The process of smoking is a species of distillation, whereby the water-sack, as a receiver, takes off the fluid product, while the fume passes into the still-head, and is thence conveyed to the mouth, where it achieves its narcotic purposes, and thence is again discharged into the air. It is to be expected that this chemical apparatus will from time to time require cleaning; and for this end is used a small feather for the shorter tubes, and for the longer ones the fine clear stalk of a peculiarly tall and strong kind of grass (Luzula maxima) which grows in the woods. Some poor imp, unfit for other work, undertakes to furnish the smoker with this necessary article, and those who gather them in the woody hills round Heidelberg, even extend their trade in them as far as Mannheim and Karlsruhe. When the stranger mounts up to the ruins of Heidelberg castle, he is often accosted by this Binsen-Bube or Blumen-Bube, Rush-boy or Flower-boy, as he is called, who, with most graceful obeisances, presents him with a small nosegay, and patiently waits for a substantial token of its acceptance. This is the great gatherer and furnisher of the Binsen, or rush, as it is unbotanically called, for the fumiferous public.
The cigar, which we must not forget, is much less affected by the student. Yet he sometimes prefers it to a pipe, over a cup of coffee; and then is he accustomed, with great satisfaction, to drive forth the smoke through his nostrils, in order to make himself thoroughly conscious of his luxury.
If the reader has held out actually to the end of this dissertation on smoking, then we are very certain that the general and determined smoking in Germany has arrested his attention.
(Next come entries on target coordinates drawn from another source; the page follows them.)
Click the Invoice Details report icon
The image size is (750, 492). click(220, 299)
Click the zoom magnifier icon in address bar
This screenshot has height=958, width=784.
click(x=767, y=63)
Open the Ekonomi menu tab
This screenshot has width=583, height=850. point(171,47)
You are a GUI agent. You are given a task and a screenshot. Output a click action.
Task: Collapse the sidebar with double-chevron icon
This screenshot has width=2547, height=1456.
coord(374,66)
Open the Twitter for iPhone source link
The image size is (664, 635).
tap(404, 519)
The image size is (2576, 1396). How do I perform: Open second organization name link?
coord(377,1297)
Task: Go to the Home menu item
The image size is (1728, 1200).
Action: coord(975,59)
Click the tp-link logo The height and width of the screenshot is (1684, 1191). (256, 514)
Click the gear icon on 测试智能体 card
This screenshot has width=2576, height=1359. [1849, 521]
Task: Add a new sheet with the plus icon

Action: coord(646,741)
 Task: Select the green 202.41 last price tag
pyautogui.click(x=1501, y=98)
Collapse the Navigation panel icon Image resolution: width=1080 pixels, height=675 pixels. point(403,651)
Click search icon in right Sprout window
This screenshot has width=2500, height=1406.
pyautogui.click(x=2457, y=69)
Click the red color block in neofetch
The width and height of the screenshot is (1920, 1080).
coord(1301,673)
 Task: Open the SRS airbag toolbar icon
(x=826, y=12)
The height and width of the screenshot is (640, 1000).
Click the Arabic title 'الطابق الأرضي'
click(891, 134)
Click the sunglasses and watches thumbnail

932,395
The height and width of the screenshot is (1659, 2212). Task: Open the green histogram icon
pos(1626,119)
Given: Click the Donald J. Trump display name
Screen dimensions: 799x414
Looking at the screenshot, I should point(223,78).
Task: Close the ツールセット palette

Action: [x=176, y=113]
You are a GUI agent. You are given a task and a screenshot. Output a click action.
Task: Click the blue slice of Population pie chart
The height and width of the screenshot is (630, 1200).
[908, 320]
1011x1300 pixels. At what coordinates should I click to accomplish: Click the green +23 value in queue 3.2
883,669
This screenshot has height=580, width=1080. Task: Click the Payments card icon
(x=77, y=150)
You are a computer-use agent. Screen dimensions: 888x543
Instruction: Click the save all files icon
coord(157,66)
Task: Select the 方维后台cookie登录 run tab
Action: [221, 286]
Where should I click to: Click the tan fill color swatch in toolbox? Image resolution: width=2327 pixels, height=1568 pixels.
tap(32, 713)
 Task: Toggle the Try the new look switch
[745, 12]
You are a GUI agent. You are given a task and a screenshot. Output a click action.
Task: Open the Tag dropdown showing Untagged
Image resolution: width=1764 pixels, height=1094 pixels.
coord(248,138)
We do not pretend to offer a reason for the remarkable growth of the practice of smoking amongst us during the last ten or twenty years. It seems to us somewhat far-fetched to assign as the cause, as has been done by a learned German writer, that it is a natural necessity to dull and modify to a healthful degree the all too dominant nervous sensibility and imaginative susceptibility of the over-refined, and especially of the learned, man.